PROBLEM REQUIREMENTS: Your task is to give the entries back exactly, leaving nothing out.
----- DATA FOR THIS EXERCISE -----
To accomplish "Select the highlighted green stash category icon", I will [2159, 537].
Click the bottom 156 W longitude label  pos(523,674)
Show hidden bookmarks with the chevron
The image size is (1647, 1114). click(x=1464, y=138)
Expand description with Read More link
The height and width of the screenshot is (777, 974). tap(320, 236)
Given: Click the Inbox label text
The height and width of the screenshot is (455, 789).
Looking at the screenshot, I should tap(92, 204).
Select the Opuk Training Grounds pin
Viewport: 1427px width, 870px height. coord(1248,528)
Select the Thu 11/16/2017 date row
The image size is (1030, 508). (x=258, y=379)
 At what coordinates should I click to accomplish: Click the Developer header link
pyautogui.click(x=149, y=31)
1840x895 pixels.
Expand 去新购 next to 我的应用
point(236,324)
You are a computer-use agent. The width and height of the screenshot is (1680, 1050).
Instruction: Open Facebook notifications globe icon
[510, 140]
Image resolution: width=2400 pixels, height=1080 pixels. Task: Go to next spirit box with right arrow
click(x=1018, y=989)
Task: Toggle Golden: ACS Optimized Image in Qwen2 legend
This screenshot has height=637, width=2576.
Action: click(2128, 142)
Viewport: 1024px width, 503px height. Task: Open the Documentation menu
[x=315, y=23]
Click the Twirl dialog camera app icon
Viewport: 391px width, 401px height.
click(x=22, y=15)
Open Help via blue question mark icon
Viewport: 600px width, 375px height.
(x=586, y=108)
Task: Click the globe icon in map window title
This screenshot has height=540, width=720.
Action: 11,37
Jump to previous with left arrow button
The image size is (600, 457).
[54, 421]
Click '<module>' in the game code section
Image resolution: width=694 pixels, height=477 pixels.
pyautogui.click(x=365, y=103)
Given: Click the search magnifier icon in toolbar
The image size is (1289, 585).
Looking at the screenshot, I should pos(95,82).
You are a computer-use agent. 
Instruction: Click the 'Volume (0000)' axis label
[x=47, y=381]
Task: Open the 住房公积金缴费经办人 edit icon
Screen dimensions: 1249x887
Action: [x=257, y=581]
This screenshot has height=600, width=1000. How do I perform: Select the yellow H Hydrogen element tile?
-----
REPLY TO THE EXERCISE:
To accomplish "Select the highlighted green stash category icon", I will [2159, 537].
Click the bottom 156 W longitude label  pos(523,674)
Show hidden bookmarks with the chevron
The image size is (1647, 1114). click(x=1464, y=138)
Expand description with Read More link
The height and width of the screenshot is (777, 974). tap(320, 236)
Given: Click the Inbox label text
The height and width of the screenshot is (455, 789).
Looking at the screenshot, I should tap(92, 204).
Select the Opuk Training Grounds pin
Viewport: 1427px width, 870px height. coord(1248,528)
Select the Thu 11/16/2017 date row
The image size is (1030, 508). (x=258, y=379)
 At what coordinates should I click to accomplish: Click the Developer header link
pyautogui.click(x=149, y=31)
1840x895 pixels.
Expand 去新购 next to 我的应用
point(236,324)
You are a computer-use agent. The width and height of the screenshot is (1680, 1050).
Instruction: Open Facebook notifications globe icon
[510, 140]
Image resolution: width=2400 pixels, height=1080 pixels. Task: Go to next spirit box with right arrow
click(x=1018, y=989)
Task: Toggle Golden: ACS Optimized Image in Qwen2 legend
This screenshot has height=637, width=2576.
Action: click(2128, 142)
Viewport: 1024px width, 503px height. Task: Open the Documentation menu
[x=315, y=23]
Click the Twirl dialog camera app icon
Viewport: 391px width, 401px height.
click(x=22, y=15)
Open Help via blue question mark icon
Viewport: 600px width, 375px height.
(x=586, y=108)
Task: Click the globe icon in map window title
This screenshot has height=540, width=720.
Action: 11,37
Jump to previous with left arrow button
The image size is (600, 457).
[54, 421]
Click '<module>' in the game code section
Image resolution: width=694 pixels, height=477 pixels.
pyautogui.click(x=365, y=103)
Given: Click the search magnifier icon in toolbar
The image size is (1289, 585).
Looking at the screenshot, I should pos(95,82).
You are a computer-use agent. 
Instruction: Click the 'Volume (0000)' axis label
[x=47, y=381]
Task: Open the 住房公积金缴费经办人 edit icon
Screen dimensions: 1249x887
Action: [x=257, y=581]
This screenshot has height=600, width=1000. How do I perform: Select the yellow H Hydrogen element tile?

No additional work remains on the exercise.